Disc AUGUST 18, 1973 - by Ray Fox-Cumming

AT HOME WITH ENO AND HIS BARE FLOORBOARDS, SYNTHESISER AND ELECTRIC LARYNX

Eno is the surname, his first name is Brian. Eno (or Brian if you prefer) lives in a tiny alley-way off Portobello Road. "It's the first door you come to; if it's open walk straight in. If it's not, bang on it loudly and yell."

But was it the first door on the left or first on the right? Try left. Crash, crash, yahoo.

"What do you want?" yells back a voice from within and a large, affable negress appears at a first-floor window. A couple of minutes of non-communication then: "I think you should try opposite."

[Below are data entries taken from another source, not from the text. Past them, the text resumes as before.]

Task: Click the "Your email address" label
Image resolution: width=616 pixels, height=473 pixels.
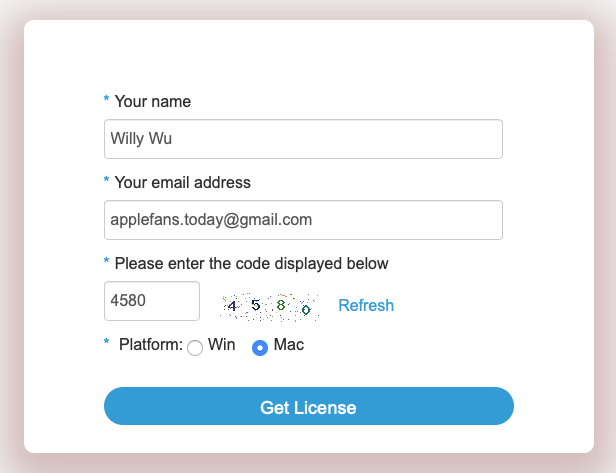Action: pos(182,182)
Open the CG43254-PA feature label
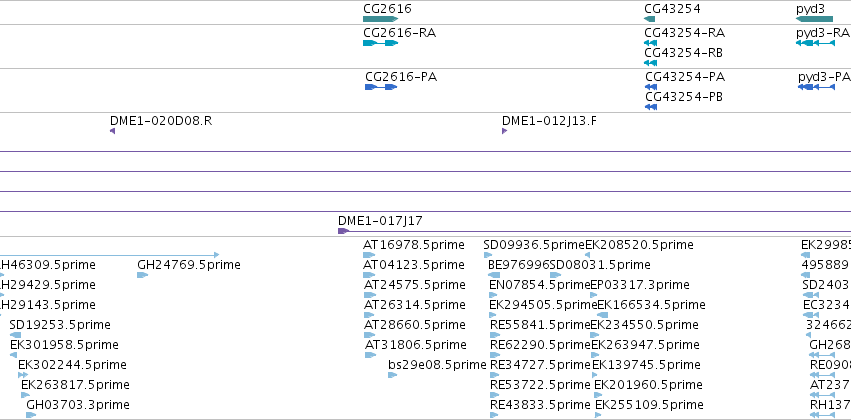 coord(685,77)
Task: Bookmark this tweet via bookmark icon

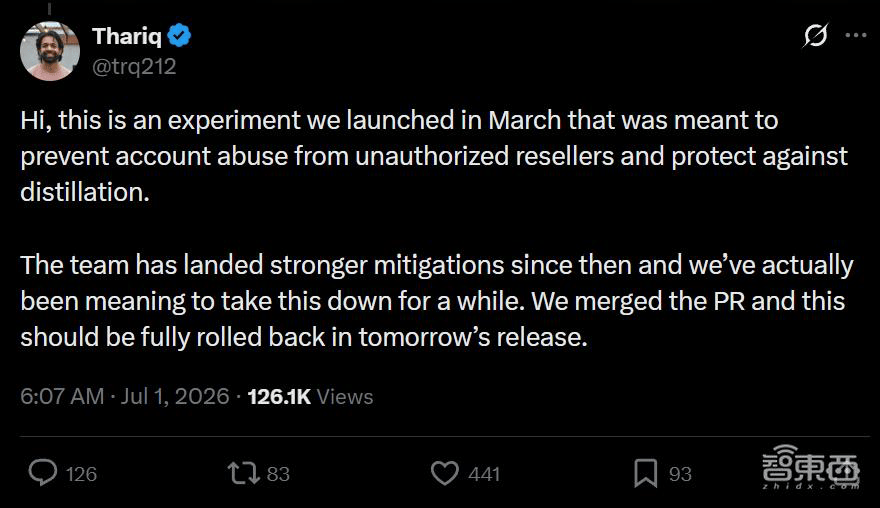Action: (x=645, y=473)
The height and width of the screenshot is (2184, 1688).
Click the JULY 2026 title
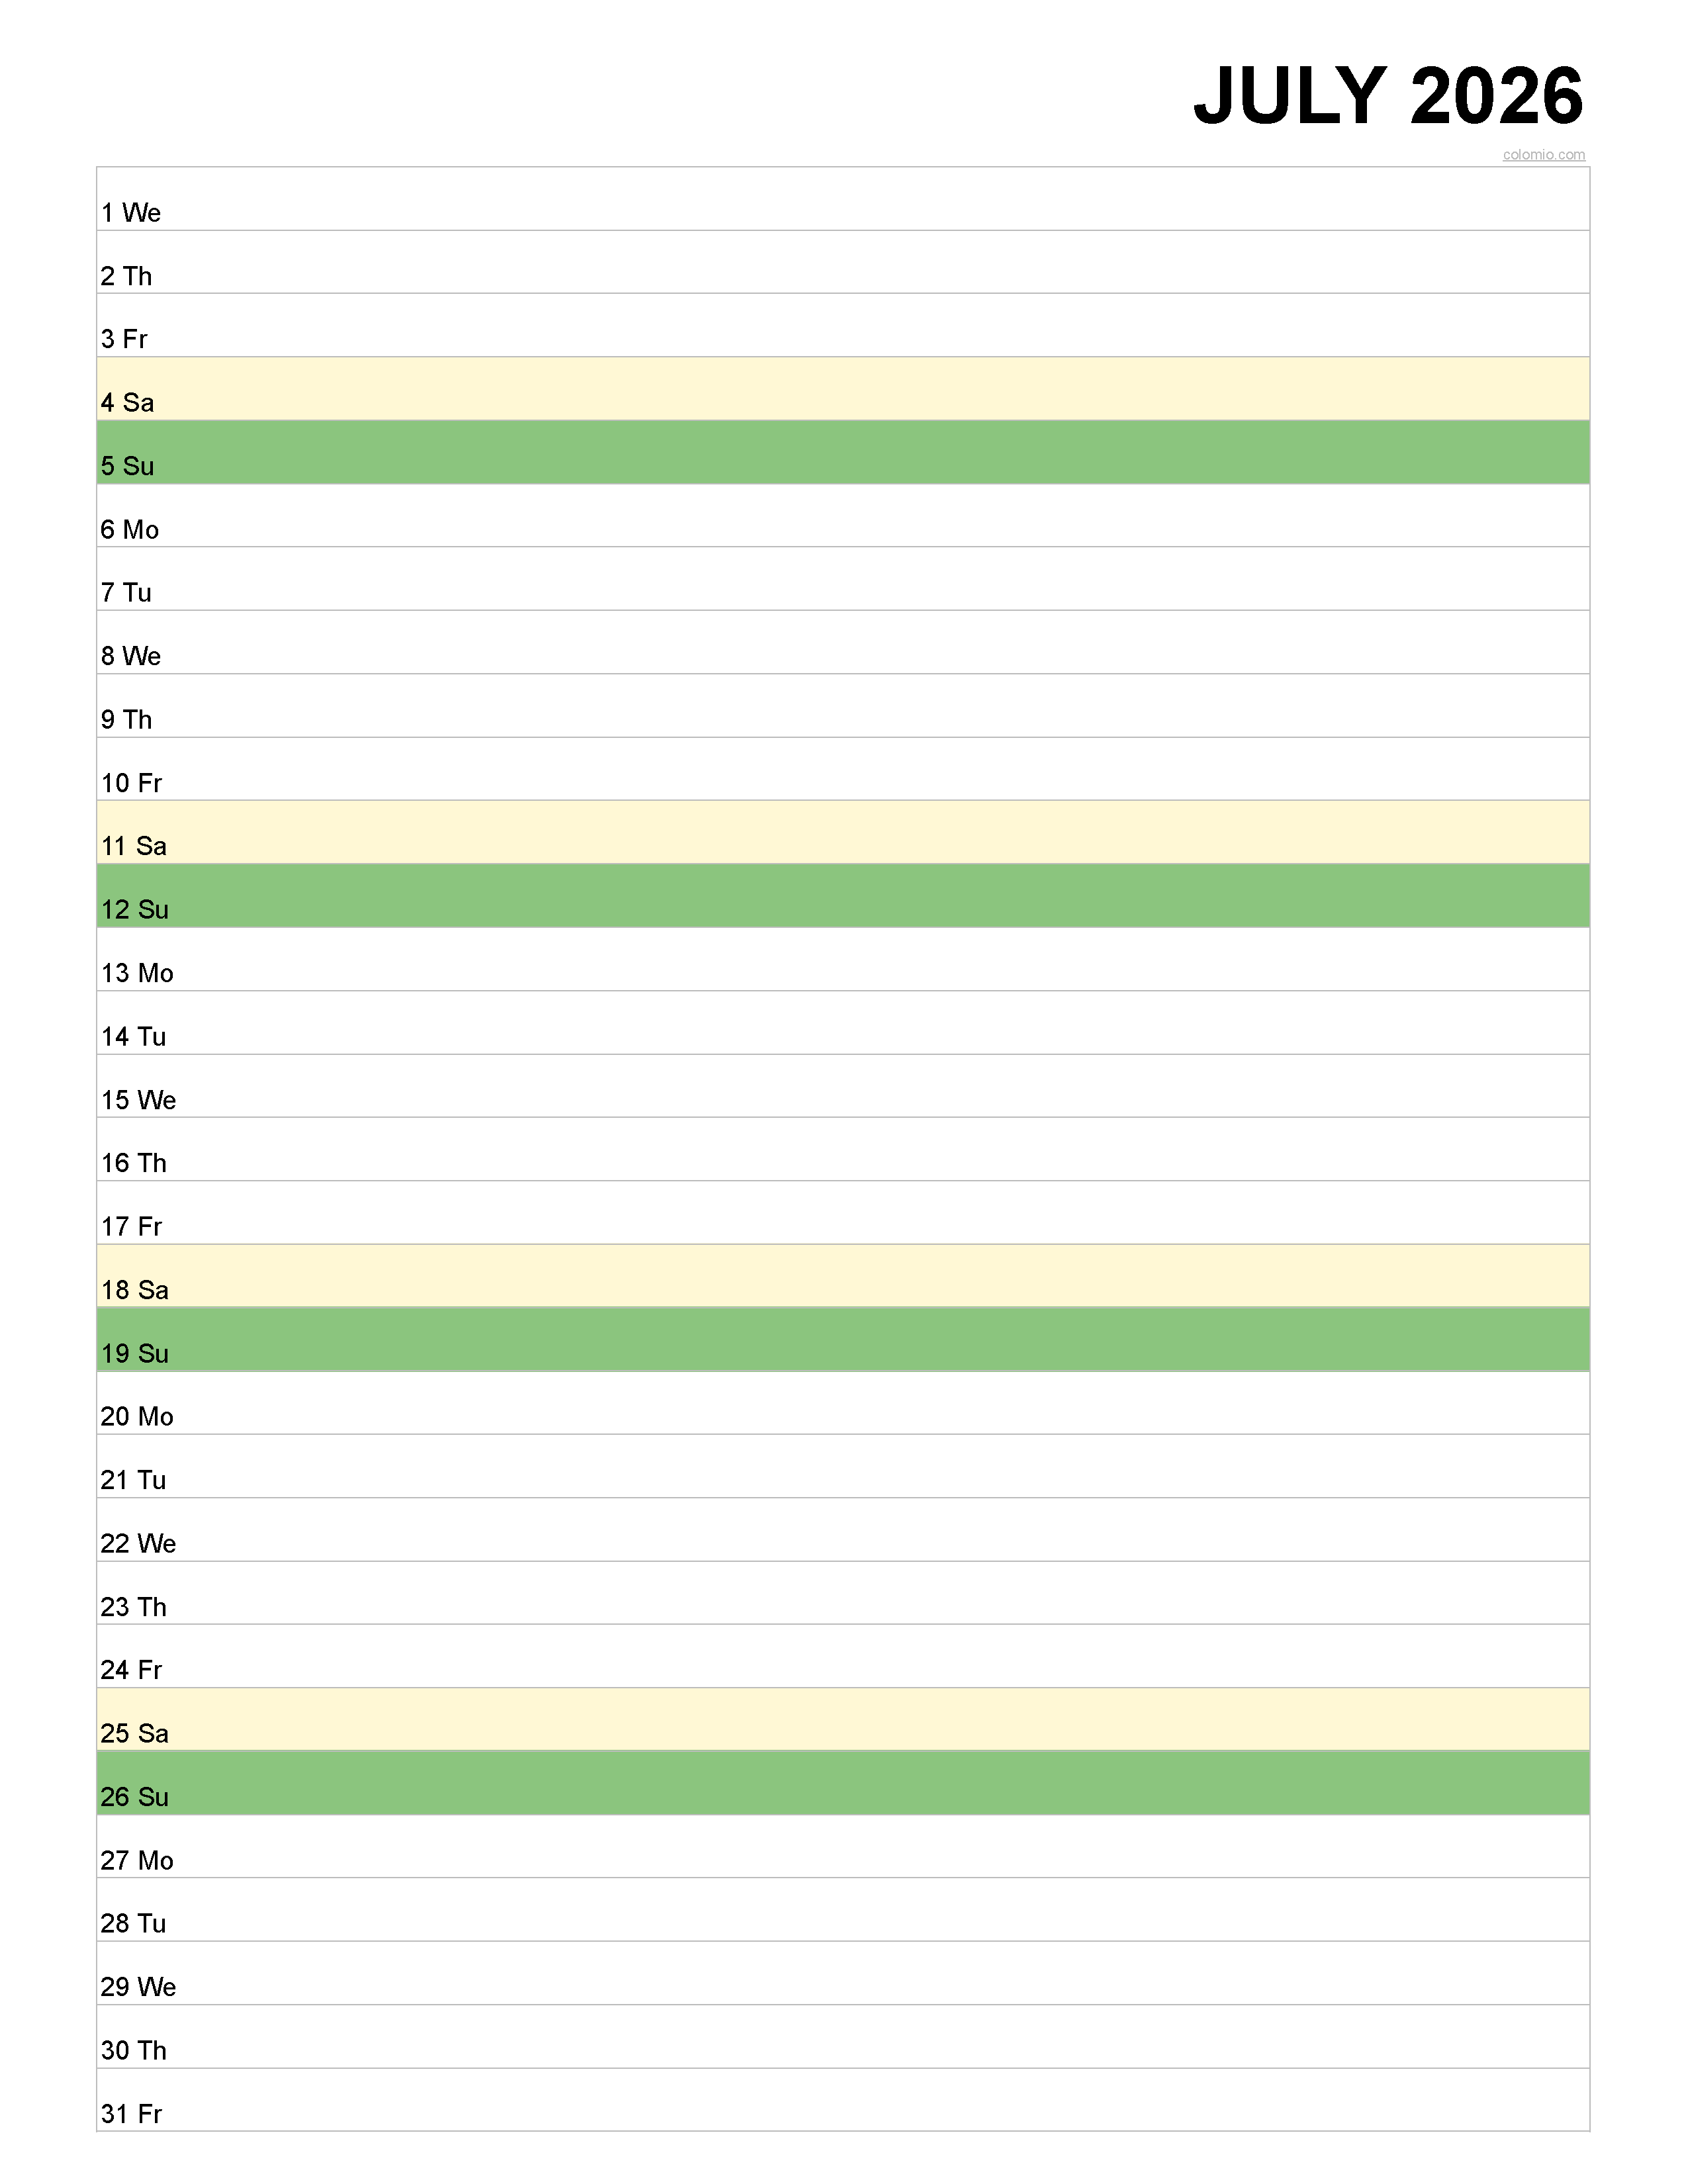[x=1389, y=96]
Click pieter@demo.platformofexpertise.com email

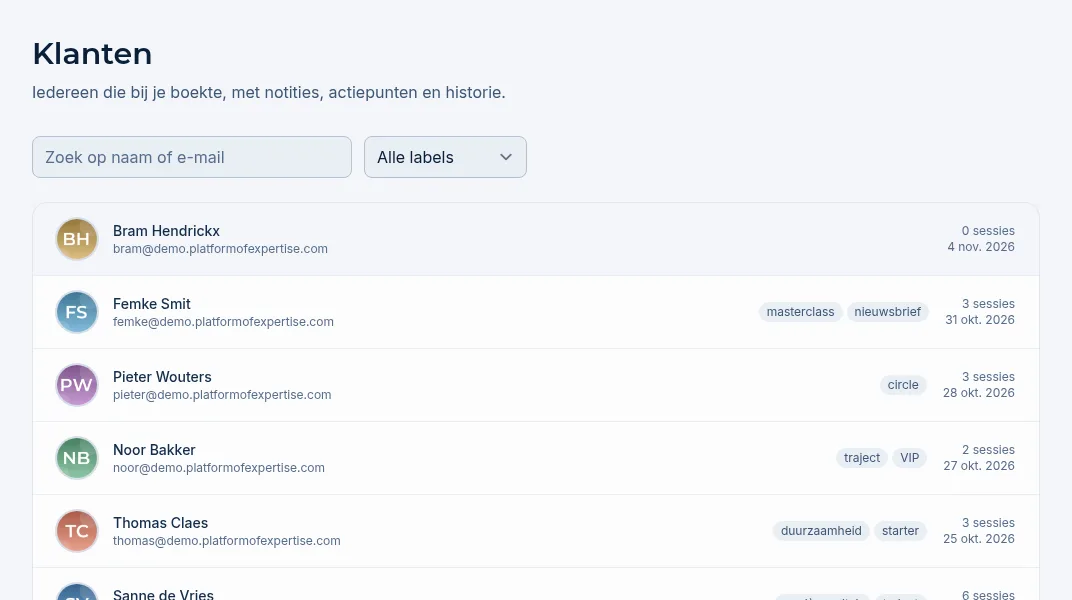point(222,395)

Opposite, the door is open. "Walk right in," the man said. A flight of precarious bare wooden stairs leads up into a small room, which, bare-boarded, is totally devoid of all furniture bar a small bookcase lined with knick-knacks, two tiny children's wooden chairs and a mattress covered with bedding and a black fake-fur rug (or was it a coat?).

Eno's grinning face appears through an open doorway leading into another room, which, again bare-boarded, houses nothing but a symthesiser, tape-recorders, rows and rows of tape boxes and the bare essentials of a kitchen. "Hello," says Eno, whose eyes bear slight traces of grey-blue make-up. "I'll be with you in a minute. I just have to finish taping something."

AEROPLANES

For the next couple of minutes the most strange noises emerge from the workshop. Sounds a bit like aeroplanes, and is.

Eno produces an album starring the US Air Force Starfighters. The whole LP is devoted to plane noises, bombs dropping, etc. Eno explains that he picked it up in America where he suspects it sells quite heavily on the quiet.

But what is he doing with it? It transpires that he is helping Bob Calvert with his Hawkwind offshoot project Captain Lockheed And The Starfighters, but that is only a tiny part of Eno's current operations.

All those tapes lining the wall, what was on them?

"All my own stuff," smiles Eno proudly, "one-and-a-half million feet of it. I worked it out."

And how much of it usable?

"Oh, I don't know. Everything I record goes straight up there unless it's exceptional, in which case I work on it immediately. Otherwise it just sits up there until I take it down and give it another listen."

SPARTAN

Eno spends most of his time in this Spartan retreat. "I have no other flat. Sometimes I stay with girlfriends but often I end up sleeping here. I work most of the night."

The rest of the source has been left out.